Oscar González Oro y Eduardo Feinmann compartieron varios años de trabajo en el exitoso ciclo de Radio 10 El oro y el moro. Por la química que tenían al aire y la excelente relación que mantienen actualmente, a muchos les resultará difícil creer que en una ocasión tuvieron una pelea muy subida de tono. Invitados al programa de América Debo Decir, ellos mismos se encargaron de recordar aquella vieja historia.

"Fueron 18 años de un largo matrimonio. Lo extraño, porque él me dejó", dijo el Negro Oro, entre risas. "Vos me dejaste", le contestó Feinmann.

"Te habrá pasado que te preguntan si Feinmann es así como se muestra o es un personaje", le consultó Luis Novaresio, conductor del ciclo, al Negro Oro. El rosarino conoce muy bien a su colega porque trabajan juntos en radio La Red.

El conductor le respondió: "Él tiene una imagen de duro pero lo rascás y adentro hay un tipo tan tierno como cualquiera, o más. Un tipo con el que he hablado de cosas muy personales y nos hemos peleado por cosas personales… Es un gran tipo".

Al ser consultado sobre los motivos de esa pelea, indicó: "Fue por una discusión en la radio. Me faltó el respeto y terminamos a las trompadas y los sillazos".

Entre risas, dejando en claro que aquel episodio solo forma parte del pasado, Feinmann agregó: "Casi le parto la silla en la cabeza, fue muy divertido. Sucedió por una tontería pero, de todas formas, después estuvimos un año, en serio, literal, sin dirigirnos la palabra. Ni un 'buen día'".

Su colega asintió y reveló que solo dialogaban durante el programa: "Mirá qué profesionales somos que a pesar de todo nos respetábamos. Al aire nos decíamos 'buen día', pero en el estudio no.

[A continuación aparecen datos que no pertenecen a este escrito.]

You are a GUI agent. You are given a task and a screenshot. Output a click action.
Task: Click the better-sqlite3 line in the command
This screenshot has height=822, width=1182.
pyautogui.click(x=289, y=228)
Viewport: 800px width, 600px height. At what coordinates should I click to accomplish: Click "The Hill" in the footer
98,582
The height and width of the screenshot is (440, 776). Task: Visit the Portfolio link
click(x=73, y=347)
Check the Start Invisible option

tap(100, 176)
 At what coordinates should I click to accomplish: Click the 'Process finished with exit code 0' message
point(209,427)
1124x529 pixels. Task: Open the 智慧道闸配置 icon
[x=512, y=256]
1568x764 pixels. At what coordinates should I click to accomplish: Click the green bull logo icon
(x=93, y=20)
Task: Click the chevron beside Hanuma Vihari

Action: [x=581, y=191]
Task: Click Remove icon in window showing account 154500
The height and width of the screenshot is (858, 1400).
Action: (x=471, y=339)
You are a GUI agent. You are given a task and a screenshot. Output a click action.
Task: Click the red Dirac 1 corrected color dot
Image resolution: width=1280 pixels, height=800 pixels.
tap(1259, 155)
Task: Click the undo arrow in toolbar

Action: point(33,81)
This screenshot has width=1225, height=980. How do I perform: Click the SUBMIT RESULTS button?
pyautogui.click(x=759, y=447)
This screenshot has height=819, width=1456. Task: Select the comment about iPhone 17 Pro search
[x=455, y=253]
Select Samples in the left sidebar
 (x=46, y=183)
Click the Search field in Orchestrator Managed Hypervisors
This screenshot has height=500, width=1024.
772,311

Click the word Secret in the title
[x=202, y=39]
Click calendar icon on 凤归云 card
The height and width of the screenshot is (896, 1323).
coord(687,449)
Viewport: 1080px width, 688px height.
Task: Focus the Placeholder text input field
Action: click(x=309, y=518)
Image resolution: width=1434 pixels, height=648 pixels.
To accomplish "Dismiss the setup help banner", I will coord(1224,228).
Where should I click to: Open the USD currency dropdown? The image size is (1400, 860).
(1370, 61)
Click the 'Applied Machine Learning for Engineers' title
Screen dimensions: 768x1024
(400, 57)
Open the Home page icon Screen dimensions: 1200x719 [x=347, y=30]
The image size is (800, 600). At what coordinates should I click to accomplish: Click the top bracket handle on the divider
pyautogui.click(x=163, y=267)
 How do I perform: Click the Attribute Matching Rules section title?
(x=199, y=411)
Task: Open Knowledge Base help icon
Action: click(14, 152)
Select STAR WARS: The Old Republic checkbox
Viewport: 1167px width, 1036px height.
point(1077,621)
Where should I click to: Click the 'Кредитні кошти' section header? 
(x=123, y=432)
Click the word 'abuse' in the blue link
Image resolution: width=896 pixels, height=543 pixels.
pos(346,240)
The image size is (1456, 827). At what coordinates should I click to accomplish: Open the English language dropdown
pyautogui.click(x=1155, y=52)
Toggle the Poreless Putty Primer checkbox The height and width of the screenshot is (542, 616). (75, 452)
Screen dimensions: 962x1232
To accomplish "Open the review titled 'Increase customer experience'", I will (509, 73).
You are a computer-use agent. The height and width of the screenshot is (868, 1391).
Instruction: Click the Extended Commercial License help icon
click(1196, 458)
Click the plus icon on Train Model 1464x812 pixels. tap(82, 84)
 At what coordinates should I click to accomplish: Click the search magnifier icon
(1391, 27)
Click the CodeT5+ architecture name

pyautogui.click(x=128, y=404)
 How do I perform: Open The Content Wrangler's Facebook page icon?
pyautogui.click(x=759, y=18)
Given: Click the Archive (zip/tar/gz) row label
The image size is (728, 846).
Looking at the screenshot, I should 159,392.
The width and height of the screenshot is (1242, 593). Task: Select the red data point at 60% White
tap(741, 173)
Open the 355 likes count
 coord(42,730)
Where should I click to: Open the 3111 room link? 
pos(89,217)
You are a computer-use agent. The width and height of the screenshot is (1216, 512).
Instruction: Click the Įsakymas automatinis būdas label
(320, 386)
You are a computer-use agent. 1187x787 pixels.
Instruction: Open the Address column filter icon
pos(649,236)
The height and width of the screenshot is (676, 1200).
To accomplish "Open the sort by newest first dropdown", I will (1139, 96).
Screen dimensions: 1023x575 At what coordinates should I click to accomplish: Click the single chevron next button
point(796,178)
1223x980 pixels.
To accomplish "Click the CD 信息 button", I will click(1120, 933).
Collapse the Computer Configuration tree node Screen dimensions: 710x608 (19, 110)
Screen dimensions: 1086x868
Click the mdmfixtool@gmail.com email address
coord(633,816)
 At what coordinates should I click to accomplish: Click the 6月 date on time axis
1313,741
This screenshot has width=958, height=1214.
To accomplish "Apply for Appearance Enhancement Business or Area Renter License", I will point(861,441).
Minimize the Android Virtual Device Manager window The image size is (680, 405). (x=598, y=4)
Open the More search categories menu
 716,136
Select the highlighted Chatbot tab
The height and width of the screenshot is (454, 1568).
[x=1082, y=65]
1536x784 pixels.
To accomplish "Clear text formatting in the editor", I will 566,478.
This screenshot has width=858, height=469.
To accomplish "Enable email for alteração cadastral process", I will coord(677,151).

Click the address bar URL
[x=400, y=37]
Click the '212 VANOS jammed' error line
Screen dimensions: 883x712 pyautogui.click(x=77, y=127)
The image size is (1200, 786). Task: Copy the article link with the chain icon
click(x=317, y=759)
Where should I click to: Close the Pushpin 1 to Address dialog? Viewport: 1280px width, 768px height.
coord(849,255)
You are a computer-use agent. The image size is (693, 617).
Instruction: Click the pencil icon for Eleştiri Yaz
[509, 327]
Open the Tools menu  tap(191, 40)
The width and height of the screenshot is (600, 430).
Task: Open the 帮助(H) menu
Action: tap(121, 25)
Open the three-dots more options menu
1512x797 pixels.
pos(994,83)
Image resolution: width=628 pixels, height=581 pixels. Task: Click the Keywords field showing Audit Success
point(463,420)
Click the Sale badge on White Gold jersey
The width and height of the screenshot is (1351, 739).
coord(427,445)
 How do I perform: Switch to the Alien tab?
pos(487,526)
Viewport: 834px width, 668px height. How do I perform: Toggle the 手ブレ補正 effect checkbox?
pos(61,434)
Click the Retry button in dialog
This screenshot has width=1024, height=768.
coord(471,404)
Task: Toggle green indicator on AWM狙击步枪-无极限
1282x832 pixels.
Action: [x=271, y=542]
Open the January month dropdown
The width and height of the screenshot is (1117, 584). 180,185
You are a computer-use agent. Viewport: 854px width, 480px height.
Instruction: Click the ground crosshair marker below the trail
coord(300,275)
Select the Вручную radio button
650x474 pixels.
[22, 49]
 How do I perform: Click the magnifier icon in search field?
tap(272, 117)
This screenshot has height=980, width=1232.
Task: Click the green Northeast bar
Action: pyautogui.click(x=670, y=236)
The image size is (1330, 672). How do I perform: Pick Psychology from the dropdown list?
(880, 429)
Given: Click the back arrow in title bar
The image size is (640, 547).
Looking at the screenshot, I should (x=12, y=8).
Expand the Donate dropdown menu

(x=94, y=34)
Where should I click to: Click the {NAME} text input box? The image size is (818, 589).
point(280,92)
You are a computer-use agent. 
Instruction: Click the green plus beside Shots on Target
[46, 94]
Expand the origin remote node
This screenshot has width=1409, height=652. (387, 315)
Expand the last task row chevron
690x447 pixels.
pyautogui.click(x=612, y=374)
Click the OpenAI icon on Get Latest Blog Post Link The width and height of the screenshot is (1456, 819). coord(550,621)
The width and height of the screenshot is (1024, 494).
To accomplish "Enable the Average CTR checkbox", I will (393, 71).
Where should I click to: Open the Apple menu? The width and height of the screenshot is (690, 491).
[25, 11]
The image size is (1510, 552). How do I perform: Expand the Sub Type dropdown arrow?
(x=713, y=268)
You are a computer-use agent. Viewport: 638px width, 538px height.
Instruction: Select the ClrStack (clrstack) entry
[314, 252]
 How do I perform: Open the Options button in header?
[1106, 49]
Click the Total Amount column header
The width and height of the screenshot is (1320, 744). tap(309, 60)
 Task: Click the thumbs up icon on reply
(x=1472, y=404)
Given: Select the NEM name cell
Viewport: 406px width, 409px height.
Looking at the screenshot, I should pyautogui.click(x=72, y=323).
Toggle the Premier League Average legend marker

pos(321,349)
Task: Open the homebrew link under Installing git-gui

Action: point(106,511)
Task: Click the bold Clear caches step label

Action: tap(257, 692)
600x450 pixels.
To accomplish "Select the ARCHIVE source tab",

Hasta que le dije: 'Vayamos a comer'. Mis hijos lo adoran y nos arreglamos".

En aquella cena lograron hacer a un lado sus diferencias y retomaron la gran relación que siempre habían tenido. Una amistad que se mantiene hasta el día de hoy.

El Negro Oro y el dolor por la pobreza

Unos instantes después de recordar con humor aquella pelea con Feinmann, el Negro Oro se puso más serio y contó que la pobreza en la Argentina le produce "tristeza", según sus propias palabras.

En ese sentido, dijo: "Cuando digo que la pobreza me jode, es verdad. No soporto ver a un niño ni a un viejo pobre. Nosotros, a la edad que tenemos y por nuestra profesión, nos la podemos rebuscar y ponernos un almacén o un kiosco y arrancar. Pero hay gente que no puede. Los políticos nos dicen que hay tiempos en la política, pero esos tiempos no coinciden con los de la gente".

Y contó una historia: "Yo compro remedios todos los meses por mi operación del corazón que son caros, pago una fortuna. Voy a una farmacia y una señora al lado mío, y esto es auténticamente cierto, pide el mismo remedio que tomo yo, que cuesta cuatro mil pesos. Dijo: 'No me alcanza, vuelvo en otro momento'".

"Me dio bronca. Dejé mi remedio en el auto y la esperé. Le dije : 'Tomá, andá y comprátelo porque si no te vas a morir'. Le dejé mi celular y le dije: 'Cada vez que lo necesites y no tengas, me llamás. No me garques'. Me da odio que el Estado no provea estas cosas. Me fui triste", contó.